I say this because I have come to realize that all the causes of gender dysphoria are sociological in nature, and not biological. That means I no longer believe that anyone is in the ‘wrong body’, or is the ‘wrong sex’. The body into which nature places persons, and the sex it gives to them is always the right one. All feelings of being in the ‘wrong body’ or the ’wrong sex’ are caused by sociological factors, specifically the way in which sex and sexuality are socially constructed in this society. It is only because people internalize these social constructions that they experience conflict between minds and bodies.”

Read his words for yourself—there is much more in the letters.
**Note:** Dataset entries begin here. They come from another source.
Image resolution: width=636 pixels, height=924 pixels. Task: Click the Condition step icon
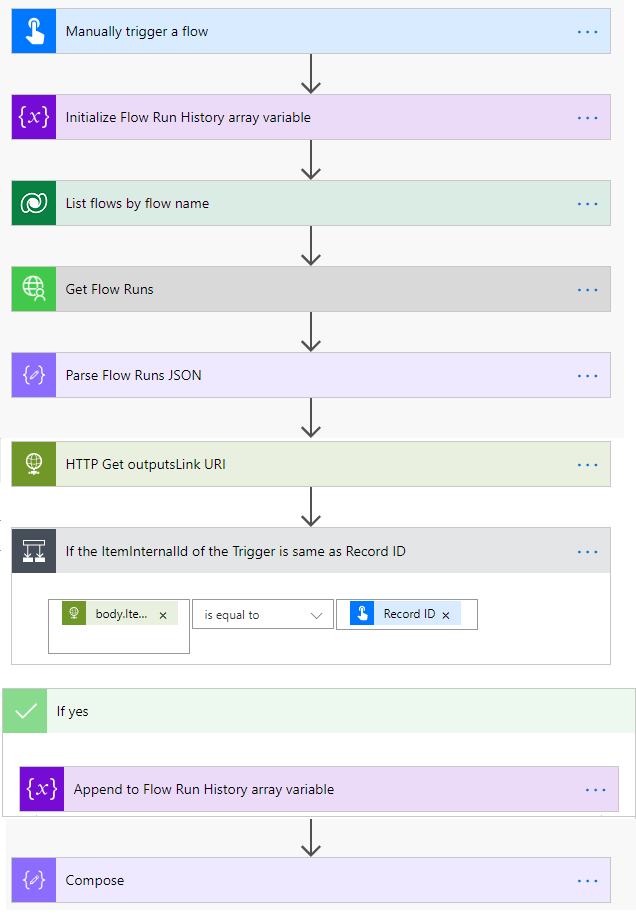33,550
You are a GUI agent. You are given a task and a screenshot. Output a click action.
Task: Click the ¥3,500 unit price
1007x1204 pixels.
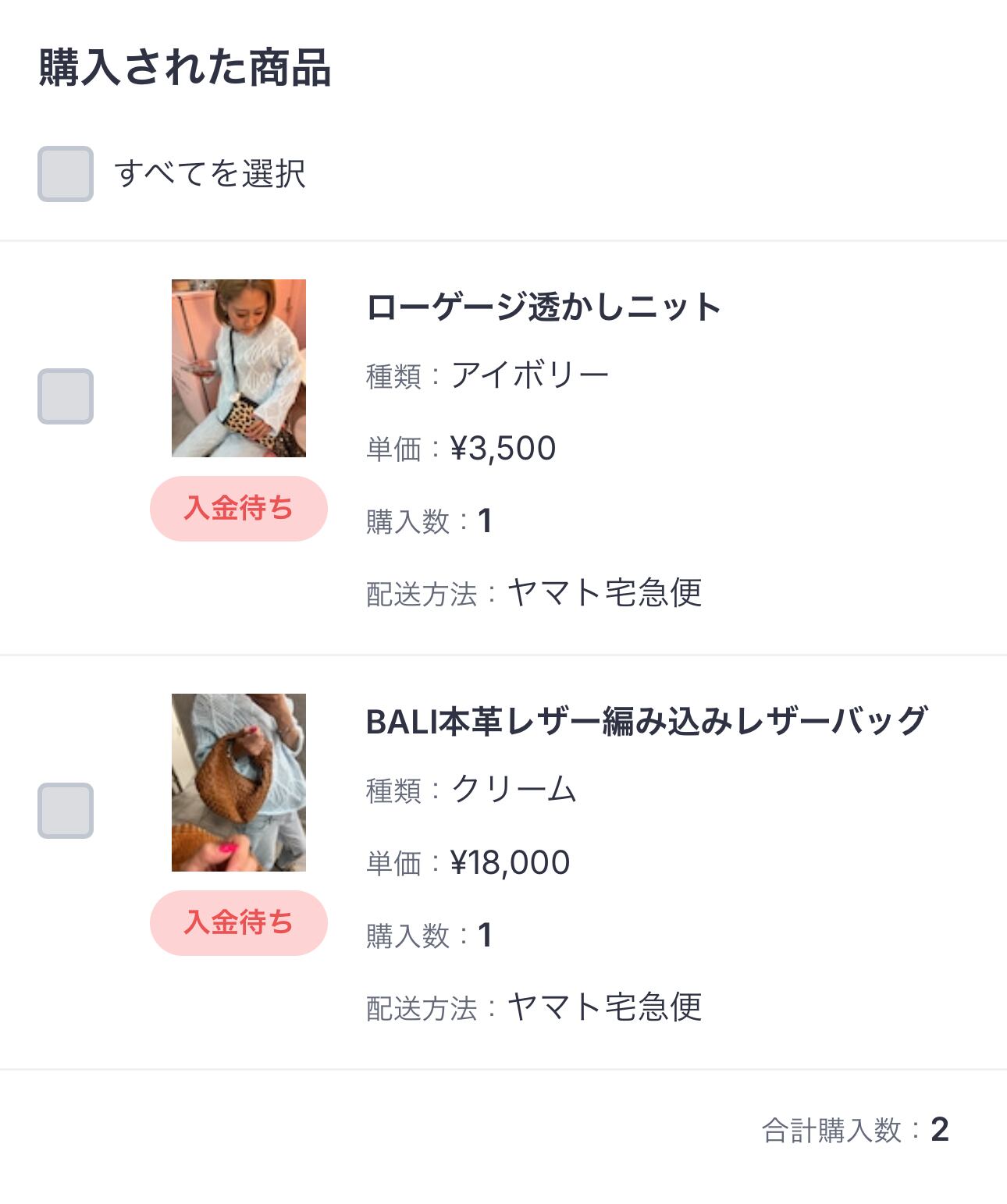[504, 449]
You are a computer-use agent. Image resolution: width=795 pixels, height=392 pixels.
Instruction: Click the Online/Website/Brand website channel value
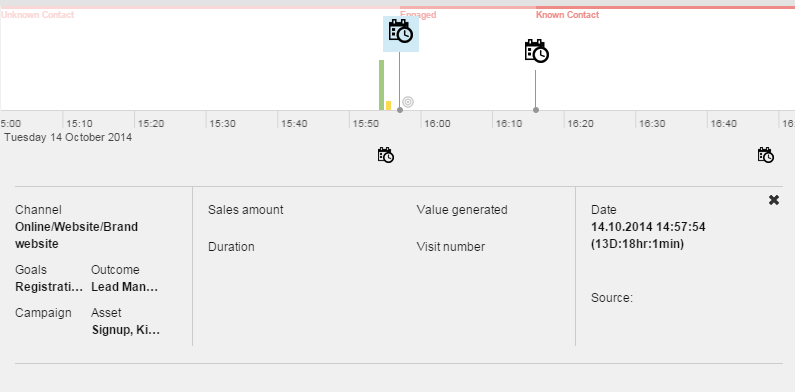[77, 235]
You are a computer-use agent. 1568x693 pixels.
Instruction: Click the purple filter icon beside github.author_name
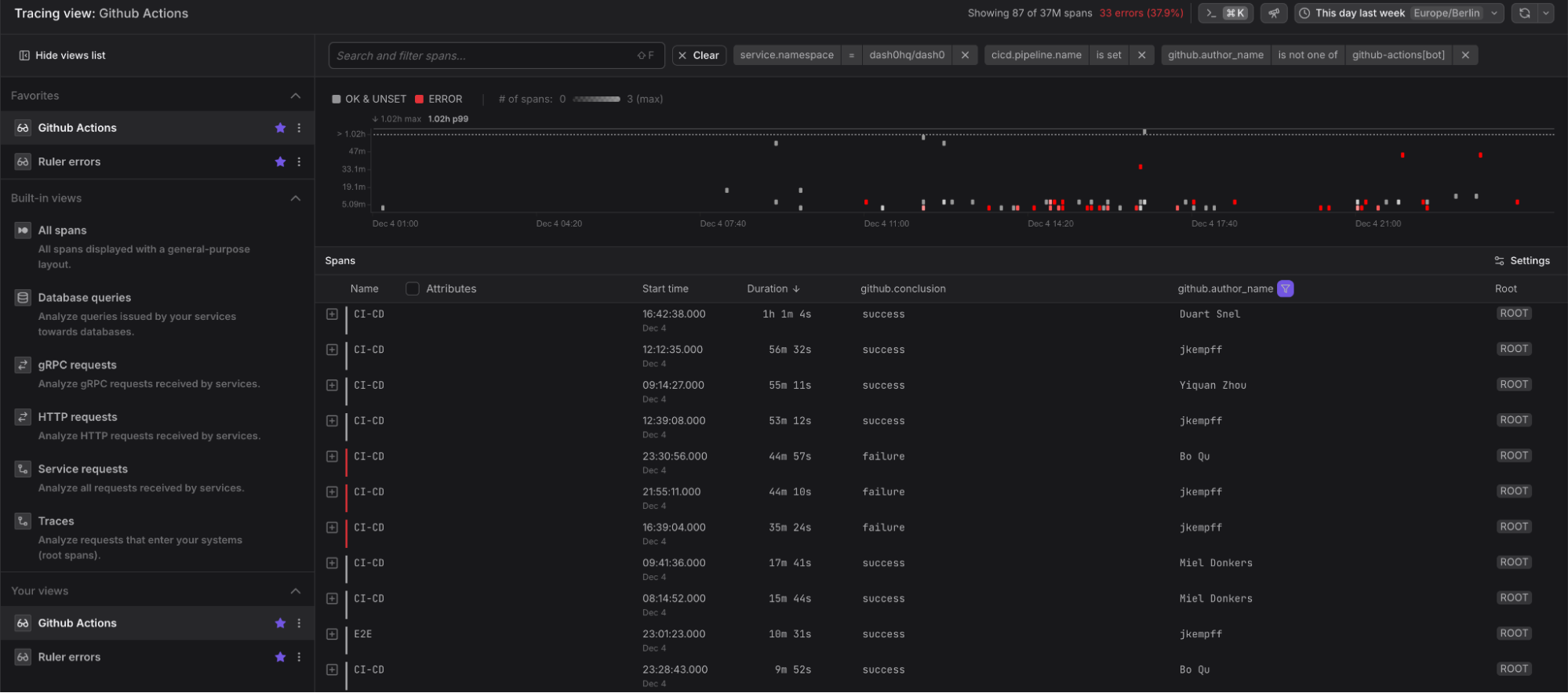1285,288

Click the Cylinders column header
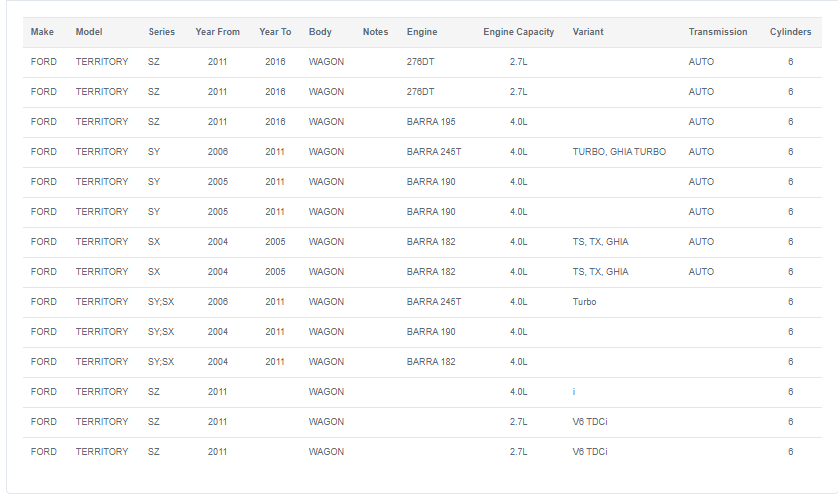pyautogui.click(x=790, y=32)
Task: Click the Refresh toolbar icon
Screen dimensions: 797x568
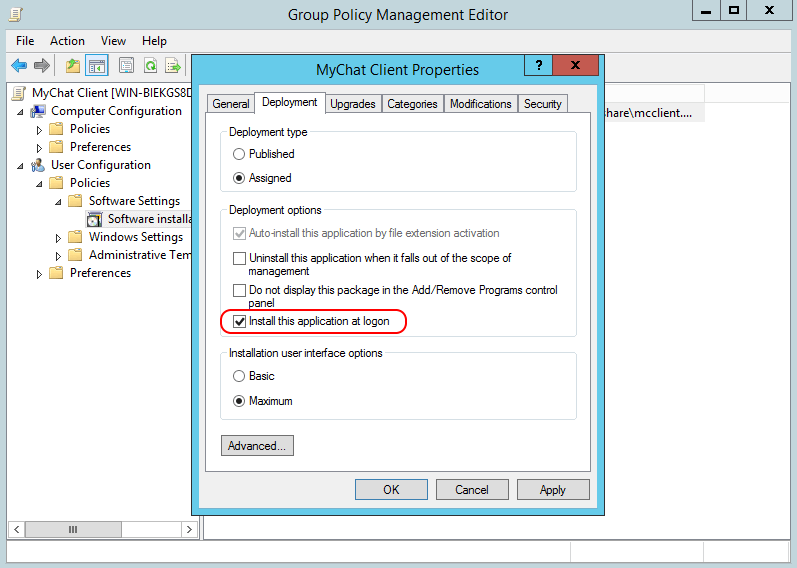Action: pos(150,66)
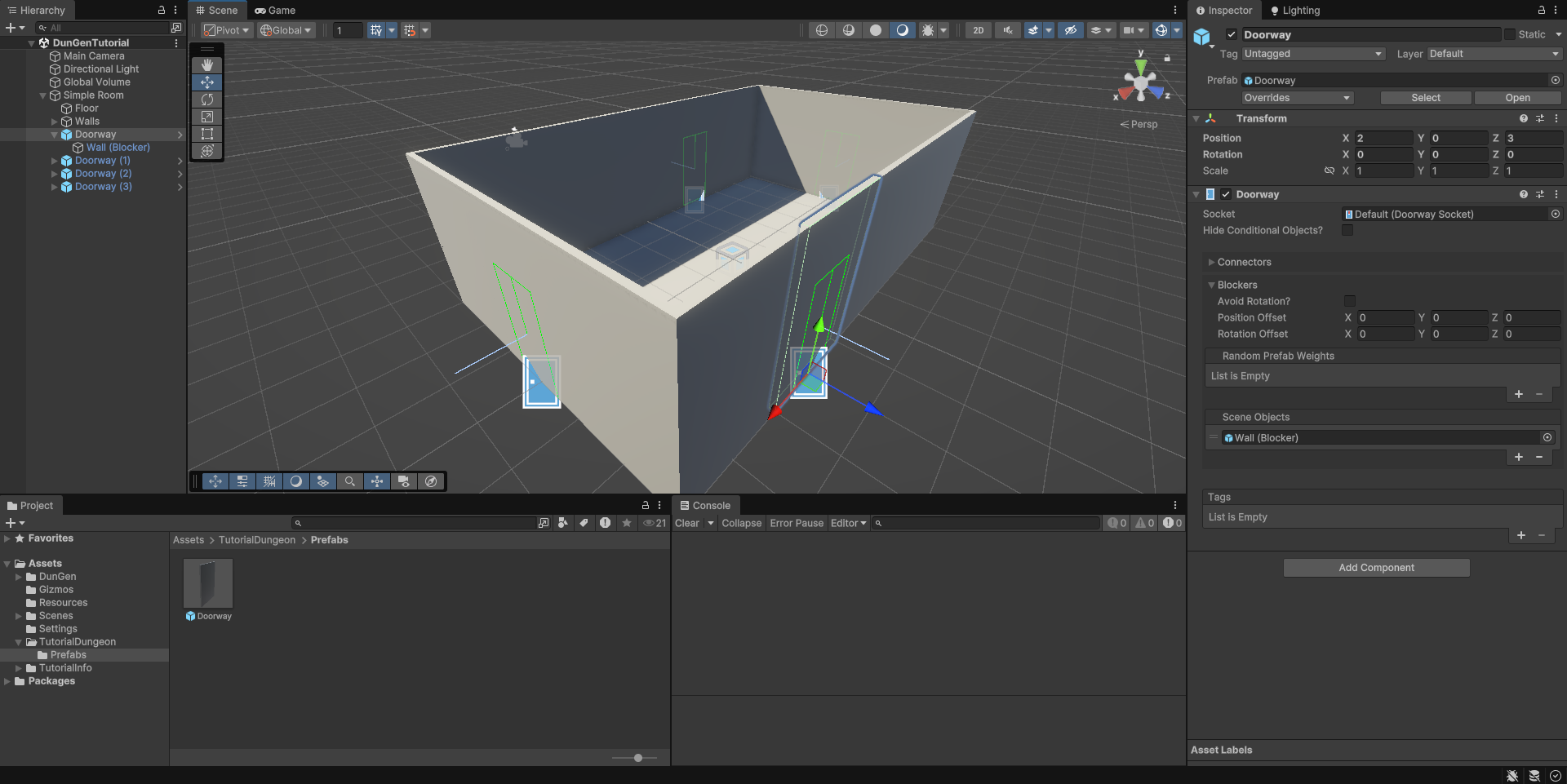Click the prefab Open button
The height and width of the screenshot is (784, 1567).
tap(1517, 98)
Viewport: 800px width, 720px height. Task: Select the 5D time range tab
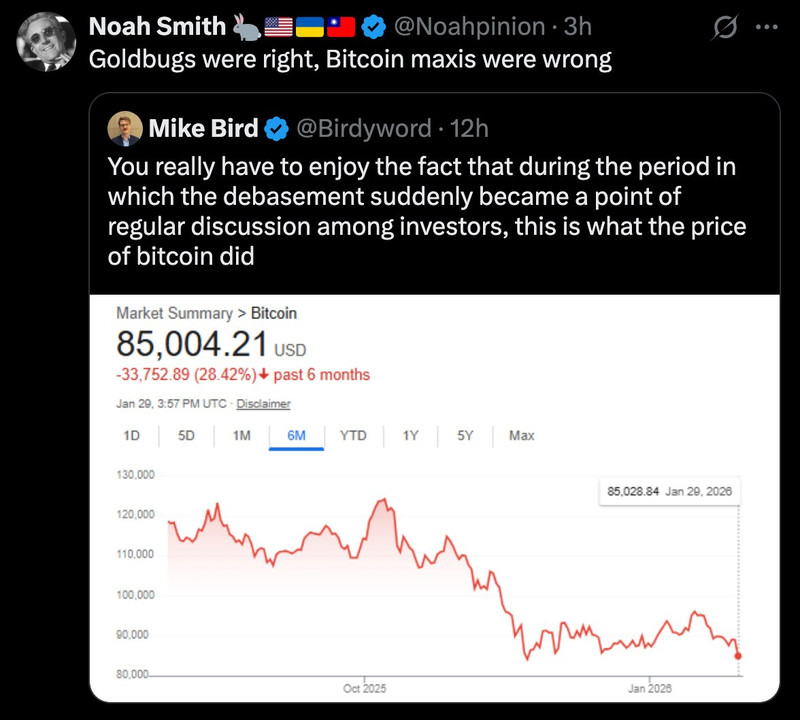tap(186, 435)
This strong language will not change his actions of the last decades. But perhaps his words will be educational to all who read them. As you can see in his final letter, he clearly expressed his wish for the entire letter to be posted on his Facebook page. This has not happened!

Davina’s Facebook page exists, but as of January, 2018 his wishes have not been honored. The letter was read to the crowd who attended the memorial service held on April 23, 2016 at All Souls Unitarian Universalist Church in Kansas City. He clearly wanted all of this letter to be public knowledge. We found access to the farewelll letter at the University of Missouri, K.C. archives. The letter to Lesbian Connection is available online http://eminism.org/michigan/20000127-gabriel.txt.

We honor the effort it took for Davina to write that last letter refuting and repudiating his transsexual activism by publishing it here. We honor his last request to “remember me as someone who never gave up my search for truth or accepted a comfortable illusion instead of truth.”